*TEXT PROVIDED:*
In the half hour HSP infomercial which aired regularly on a local cable channel, Rutherford stressed "one of the parameters behind the thing was that we had to do almost everything different from the normal race," with the unique aspects of the race itself and the one hour halftime show between race heats providing the incentive to tune in. But the planned concert acts, air show, swimsuit beauty contest, and $1 million prize giveaway promised to a lucky viewer did not lure many prospective customers at all, while the race's non-traditional, even convoluted structure - two heats, a combination of oval and road course qualifying procedures, and an aggregate points system for determining the overall winner - alienated some diehard fans.

Sponsors who routinely advertise during CART's regular TV broadcasts complained that PPV could not possibly give them their money's worth, since they could not run commercials. Even though they could still generate lots of advertising through co-naming of the event, having their logo appear in a corner of the screen, or just buying the air time (as Toyota did on ABC this April in permitting the Long Beach Grand Prix's closing laps to air commercial-free - an act which resulted in numerous kudos and praise for Toyota), they chose against it - perhaps because of the negative connotations surrounding PPV as much as because of budgetary concerns.

Back in February, Rutherford stated revenue "was the driving force in our decision to do Pay-Per-View. But also, the PPV people had to look at it and say, well, will this event bring what they call ‘tape read' - the people who purchase that in their homes. They ran a survey (conducted by OmniTrak of Honolulu), and in fact they ran two surveys, because they didn't believe the first survey, because it was larger than anything they had ever seen, and they said ‘this is what we need to do.' The $10 million purse had a lot to do with it."

But Showtime, citing its own research indicating minimal interest in viewership and higher than expected production costs, backed out of its contract in early September, leaving HSP suddenly without a TV broadcast. This dawned upon Showtime very late even though it had broadcast three PPV NASCAR Winston Cup races from Pocono, PA in 1986-87 - a scheme so universally rejected by fans that NASCAR has yet to attempt it again for complete race coverage, even at the peak of its present popularity. TBS did attempt a supplement package to its standard coverage of the 1998 fall Charlotte Winston Cup race, where for $9.95 viewers could pick up the raw feed from other cameras and play director. TBS viewed this experiment as a "break even" proposition, but whatever return it did generate, it did not attempt the same simulcast again this year.

Meanwhile, ABC and ESPN cited conflicts with college football telecasts and stayed away, while Heard successfully negotiated a last-minute (but never announced) deal with Speedvision. Even if this deal had come to fruition, the TV audience would remain very small compared even to ESPN2, and Speedvision would have enjoyed precious little time in promoting the telecast.

Entries for locating words and elements:
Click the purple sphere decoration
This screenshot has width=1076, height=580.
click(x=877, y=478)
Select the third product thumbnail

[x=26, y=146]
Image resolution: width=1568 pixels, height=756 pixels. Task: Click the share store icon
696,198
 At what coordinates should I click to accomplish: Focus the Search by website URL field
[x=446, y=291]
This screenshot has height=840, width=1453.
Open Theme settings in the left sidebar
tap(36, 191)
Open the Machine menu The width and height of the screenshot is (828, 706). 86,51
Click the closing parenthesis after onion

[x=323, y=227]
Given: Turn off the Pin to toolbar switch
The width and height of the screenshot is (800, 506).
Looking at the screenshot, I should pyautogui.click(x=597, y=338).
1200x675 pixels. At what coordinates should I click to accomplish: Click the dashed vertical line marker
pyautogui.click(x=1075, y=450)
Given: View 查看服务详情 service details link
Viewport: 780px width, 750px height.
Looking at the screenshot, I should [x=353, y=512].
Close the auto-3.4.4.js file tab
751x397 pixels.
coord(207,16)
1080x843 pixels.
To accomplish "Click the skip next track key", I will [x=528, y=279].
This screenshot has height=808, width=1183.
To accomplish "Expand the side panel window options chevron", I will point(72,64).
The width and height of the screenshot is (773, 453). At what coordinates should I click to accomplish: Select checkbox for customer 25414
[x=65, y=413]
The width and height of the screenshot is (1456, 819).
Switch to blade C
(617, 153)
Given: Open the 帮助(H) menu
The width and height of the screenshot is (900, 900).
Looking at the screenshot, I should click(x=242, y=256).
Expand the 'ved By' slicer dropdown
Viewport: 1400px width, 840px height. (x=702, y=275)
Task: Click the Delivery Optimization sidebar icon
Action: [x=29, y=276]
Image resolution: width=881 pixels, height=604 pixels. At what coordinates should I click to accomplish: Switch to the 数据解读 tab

*THE TASKS:*
1) Using the pay-per-view race text, state whether each statement agrees with it, answering yes or no and quoting the words that decide it. (a) Showtime backed out of its contract in early September. (b) NASCAR has repeated pay-per-view coverage of complete races since its Pocono broadcasts. (c) The surveys Rutherford mentioned were conducted by OmniTrak of Honolulu.
2) Answer these questions from the pay-per-view race text.
(a) How long was the halftime show between race heats?
(b) What price did TBS charge for its supplement package to the 1998 fall Charlotte race?
(c) What conflict did ABC and ESPN cite for staying away?
The records are not needed for this work.

*WORKED ANSWERS:*
1)
(a) Yes: "backed out of its contract in early September"
(b) No: "NASCAR has yet to attempt it again for complete race coverage"
(c) Yes: "conducted by OmniTrak of Honolulu"

2)
(a) One hour.
(b) $9.95.
(c) Conflicts with college football telecasts.